TASK PROMPT:
Exactly the lines below from the one with "Viewport: 803px width, 473px height." up to and including the one with "Given: Edit checklist 1 with pencil icon" make up the answer, with nothing else added.
□ □ □ □ □
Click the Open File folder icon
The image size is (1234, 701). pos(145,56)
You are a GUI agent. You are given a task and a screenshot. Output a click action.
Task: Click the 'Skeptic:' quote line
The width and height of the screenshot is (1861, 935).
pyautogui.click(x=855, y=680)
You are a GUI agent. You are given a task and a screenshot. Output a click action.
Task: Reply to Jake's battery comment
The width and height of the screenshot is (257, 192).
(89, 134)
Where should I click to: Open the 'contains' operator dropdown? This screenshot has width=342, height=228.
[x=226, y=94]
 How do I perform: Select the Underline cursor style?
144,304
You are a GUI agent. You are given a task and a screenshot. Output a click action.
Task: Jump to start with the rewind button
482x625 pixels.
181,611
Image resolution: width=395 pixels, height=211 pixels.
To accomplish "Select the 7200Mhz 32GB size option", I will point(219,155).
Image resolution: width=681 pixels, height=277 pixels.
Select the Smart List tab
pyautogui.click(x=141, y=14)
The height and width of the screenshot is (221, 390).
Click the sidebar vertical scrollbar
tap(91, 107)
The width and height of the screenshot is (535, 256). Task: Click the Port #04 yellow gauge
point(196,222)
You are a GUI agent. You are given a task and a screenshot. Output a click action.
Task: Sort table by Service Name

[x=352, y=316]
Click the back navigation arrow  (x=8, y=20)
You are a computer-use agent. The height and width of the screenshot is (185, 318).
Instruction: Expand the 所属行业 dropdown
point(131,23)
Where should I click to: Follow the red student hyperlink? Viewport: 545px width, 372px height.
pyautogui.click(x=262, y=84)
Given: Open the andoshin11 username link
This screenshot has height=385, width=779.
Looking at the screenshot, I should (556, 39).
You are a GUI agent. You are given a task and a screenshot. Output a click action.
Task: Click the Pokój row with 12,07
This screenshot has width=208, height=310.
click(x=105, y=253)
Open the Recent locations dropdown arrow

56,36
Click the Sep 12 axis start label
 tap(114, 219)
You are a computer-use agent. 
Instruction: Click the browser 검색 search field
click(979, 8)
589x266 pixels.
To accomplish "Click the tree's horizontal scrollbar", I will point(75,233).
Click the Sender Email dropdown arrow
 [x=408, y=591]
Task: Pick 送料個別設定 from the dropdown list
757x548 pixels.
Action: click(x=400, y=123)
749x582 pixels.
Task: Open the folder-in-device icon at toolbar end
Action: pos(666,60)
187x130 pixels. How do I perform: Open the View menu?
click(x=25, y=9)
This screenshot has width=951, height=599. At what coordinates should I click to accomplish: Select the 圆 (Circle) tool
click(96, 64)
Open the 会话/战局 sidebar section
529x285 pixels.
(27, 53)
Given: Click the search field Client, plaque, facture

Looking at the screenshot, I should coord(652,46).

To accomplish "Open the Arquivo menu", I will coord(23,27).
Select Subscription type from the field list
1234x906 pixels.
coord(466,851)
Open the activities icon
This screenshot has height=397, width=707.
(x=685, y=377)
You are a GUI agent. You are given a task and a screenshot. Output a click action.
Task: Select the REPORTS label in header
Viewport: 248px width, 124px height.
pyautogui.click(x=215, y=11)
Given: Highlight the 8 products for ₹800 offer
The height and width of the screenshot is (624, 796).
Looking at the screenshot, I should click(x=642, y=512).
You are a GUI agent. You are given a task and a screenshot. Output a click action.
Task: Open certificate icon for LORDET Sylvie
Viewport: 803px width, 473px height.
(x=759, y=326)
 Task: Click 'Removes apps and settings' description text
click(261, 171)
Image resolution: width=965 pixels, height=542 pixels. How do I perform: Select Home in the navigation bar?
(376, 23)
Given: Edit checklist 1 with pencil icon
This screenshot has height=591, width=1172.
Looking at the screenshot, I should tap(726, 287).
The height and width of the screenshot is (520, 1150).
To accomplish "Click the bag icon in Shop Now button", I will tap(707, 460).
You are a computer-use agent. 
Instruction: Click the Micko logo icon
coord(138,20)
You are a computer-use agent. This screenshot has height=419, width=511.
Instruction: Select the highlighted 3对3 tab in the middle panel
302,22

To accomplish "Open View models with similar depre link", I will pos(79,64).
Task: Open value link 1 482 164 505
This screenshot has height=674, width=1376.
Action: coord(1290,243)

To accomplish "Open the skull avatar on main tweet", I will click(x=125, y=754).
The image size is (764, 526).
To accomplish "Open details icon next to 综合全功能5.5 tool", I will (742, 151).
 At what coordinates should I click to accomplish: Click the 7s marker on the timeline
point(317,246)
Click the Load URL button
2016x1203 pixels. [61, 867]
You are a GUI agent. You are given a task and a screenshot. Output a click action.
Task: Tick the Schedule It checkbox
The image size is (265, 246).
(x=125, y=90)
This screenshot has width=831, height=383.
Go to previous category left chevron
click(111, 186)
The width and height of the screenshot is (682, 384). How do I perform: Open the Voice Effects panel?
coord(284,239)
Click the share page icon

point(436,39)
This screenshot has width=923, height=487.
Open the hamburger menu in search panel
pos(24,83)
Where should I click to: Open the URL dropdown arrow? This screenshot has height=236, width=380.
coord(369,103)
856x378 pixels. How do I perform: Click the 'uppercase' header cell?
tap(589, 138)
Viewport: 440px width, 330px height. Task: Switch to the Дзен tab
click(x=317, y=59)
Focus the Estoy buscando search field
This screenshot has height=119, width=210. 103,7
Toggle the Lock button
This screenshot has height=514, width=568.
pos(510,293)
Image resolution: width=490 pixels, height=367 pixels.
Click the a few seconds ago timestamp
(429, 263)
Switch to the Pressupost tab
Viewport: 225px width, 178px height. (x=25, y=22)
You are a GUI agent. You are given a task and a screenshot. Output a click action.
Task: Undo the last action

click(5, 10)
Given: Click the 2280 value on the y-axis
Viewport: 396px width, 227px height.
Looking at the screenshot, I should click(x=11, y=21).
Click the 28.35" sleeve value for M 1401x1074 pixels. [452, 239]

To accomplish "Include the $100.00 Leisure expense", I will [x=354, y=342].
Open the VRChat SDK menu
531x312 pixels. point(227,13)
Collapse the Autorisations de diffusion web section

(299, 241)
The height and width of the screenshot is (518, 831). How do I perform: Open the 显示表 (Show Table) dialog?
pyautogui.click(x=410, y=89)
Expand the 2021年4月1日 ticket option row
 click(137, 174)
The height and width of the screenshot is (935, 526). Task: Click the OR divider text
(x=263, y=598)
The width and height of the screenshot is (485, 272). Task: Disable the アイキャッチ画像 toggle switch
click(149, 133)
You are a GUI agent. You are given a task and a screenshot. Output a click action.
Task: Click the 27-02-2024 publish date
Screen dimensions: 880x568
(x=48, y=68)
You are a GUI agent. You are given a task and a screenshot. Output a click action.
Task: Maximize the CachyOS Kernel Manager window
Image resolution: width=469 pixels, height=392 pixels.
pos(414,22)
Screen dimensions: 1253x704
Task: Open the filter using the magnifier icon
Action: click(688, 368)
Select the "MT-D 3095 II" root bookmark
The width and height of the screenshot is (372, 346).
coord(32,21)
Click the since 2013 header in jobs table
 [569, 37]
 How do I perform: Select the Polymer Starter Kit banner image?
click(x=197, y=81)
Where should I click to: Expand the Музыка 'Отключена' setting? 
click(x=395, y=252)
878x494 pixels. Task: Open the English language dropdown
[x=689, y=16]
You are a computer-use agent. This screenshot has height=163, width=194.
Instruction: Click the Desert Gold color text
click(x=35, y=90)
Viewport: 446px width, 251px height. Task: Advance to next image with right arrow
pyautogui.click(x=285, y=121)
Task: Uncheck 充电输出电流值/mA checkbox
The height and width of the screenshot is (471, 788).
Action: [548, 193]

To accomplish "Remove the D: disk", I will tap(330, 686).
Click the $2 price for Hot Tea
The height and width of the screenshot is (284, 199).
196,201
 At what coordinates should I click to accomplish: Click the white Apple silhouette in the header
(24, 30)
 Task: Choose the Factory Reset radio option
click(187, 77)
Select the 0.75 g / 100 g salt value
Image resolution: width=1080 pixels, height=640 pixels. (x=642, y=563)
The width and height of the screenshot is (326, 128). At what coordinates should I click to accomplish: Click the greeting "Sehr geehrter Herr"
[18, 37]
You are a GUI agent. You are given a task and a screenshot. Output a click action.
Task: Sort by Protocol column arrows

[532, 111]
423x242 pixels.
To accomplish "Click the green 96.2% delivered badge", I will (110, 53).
□ □ □ □ □
ANSWER BOX:
Viewport: 803px width, 473px height.
(x=759, y=326)
 Task: Click 'Removes apps and settings' description text
click(261, 171)
Image resolution: width=965 pixels, height=542 pixels. How do I perform: Select Home in the navigation bar?
(376, 23)
Given: Edit checklist 1 with pencil icon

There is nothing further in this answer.